We have created a system where achievement is inflated and self-worth is deflated.
In India, failure in SSLC or PUC is not treated as a setback; it is treated as a full stop. At 15 or 18, an exam becomes a verdict.
A poor result is internalised as permanent inadequacy. The idea that one can recover, recalibrate, and rise again is rarely communicated with conviction.
Add to this the steady inflation of qualifications and the pressure increases.
There was a time when a high school certificate ensured a stable livelihood. Then came degrees, which once distinguished individuals. Soon, degrees became commonplace.
Postgraduate qualifications followed the same trajectory. Today, even multiple degrees struggle to guarantee opportunity.
We are pushing children to chase credentials that are steadily losing their currency, while ignoring abilities that may actually matter in the future, such as creativity, adaptability, and entrepreneurial thinking.
Our education system continues to reward conformity over curiosity. It stigmatises talent that does not fit neatly into conventional academic success. We are still judging a fish by its ability to climb trees. But that is set to change.
With Artificial Intelligence reshaping industries and career paths, the future will belong not merely to those who score well but to those who can think independently and innovate.
More importantly, those who are emotionally resilient.
Encouragingly, some institutions like 10X, an offshoot of Indus School in Bengaluru, have begun integrating entrepreneurship and practical learning alongside traditional academics.

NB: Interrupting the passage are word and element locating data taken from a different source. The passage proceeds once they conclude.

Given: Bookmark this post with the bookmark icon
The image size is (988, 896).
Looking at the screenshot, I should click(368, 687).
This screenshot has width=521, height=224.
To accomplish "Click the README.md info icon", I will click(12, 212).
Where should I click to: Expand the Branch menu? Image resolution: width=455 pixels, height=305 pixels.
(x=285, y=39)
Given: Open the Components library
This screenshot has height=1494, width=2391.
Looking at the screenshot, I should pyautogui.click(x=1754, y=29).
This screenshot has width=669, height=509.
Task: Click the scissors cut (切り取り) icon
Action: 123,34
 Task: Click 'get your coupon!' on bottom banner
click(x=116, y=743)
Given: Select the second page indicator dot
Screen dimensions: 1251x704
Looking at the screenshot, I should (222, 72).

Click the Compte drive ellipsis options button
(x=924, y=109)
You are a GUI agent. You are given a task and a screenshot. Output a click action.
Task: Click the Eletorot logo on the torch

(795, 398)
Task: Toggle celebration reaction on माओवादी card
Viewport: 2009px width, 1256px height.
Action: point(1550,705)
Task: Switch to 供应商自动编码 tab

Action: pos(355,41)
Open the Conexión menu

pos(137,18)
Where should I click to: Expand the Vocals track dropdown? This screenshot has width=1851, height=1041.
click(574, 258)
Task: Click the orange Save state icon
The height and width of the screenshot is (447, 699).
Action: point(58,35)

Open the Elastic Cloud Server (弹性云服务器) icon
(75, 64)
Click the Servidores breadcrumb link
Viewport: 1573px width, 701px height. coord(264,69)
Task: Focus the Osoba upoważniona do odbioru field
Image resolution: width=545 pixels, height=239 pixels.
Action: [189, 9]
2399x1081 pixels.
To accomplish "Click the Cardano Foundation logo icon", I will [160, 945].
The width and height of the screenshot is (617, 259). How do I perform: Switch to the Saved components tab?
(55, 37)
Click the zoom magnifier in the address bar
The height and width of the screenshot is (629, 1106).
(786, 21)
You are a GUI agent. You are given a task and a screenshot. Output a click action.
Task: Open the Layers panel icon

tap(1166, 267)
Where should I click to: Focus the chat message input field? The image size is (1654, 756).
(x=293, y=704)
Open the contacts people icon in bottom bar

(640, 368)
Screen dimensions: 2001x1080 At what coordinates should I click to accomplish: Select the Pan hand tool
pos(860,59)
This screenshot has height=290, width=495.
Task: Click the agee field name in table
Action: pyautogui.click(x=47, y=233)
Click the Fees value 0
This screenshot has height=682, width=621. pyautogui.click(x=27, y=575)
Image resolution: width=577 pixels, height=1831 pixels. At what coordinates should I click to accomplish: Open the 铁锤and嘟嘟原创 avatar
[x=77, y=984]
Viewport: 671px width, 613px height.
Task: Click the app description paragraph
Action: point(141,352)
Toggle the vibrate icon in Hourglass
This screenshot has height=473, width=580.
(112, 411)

But such efforts will remain the exception, not the norm.
At its core, the crisis is not about exams. It is about how we interpret them. The present standards don’t need dilution, just a broadening of perspective.
Emotional intelligence must become as important as academic achievement. Children must be taught that failure should not be fatal and that detours in life are natural. Because the cost of not doing so is already evident.
Emotional intelligence is important to navigate life. Indeed, exams matter. Good marks open lucrative doors… but, once you step through that door into the real world, your EQ (Emotional Quotient) will be more important than IQ (Intelligence Quotient).
A rank student today may later fail in life if they do not have the emotional intelligence to handle pressure, politics, disappointment and stress of the workplace and life.
In fact, many students who have faced failure in college tend to develop emotional resilience and handle tragedies and disappointments of life better, helping them win the exam of life.
One may recall that former Indian President Dr. A.P.J. Abdul Kalam often stated, “The best brains of the nation may be found on the last benches of the classroom.”
This famous quote highlights his belief that true talent, intelligence, and creativity are not defined by the traditional idea of grades and academic conformity.
For now, while our system evolves, and it will, with changing economic realities and technological shifts, we must at least ensure that our children understand one simple truth:
You don’t flunk life just because you flunked an exam.
In the vast tapestry of life, an examination is but a single thread. It should never be mistaken for the whole fabric of life.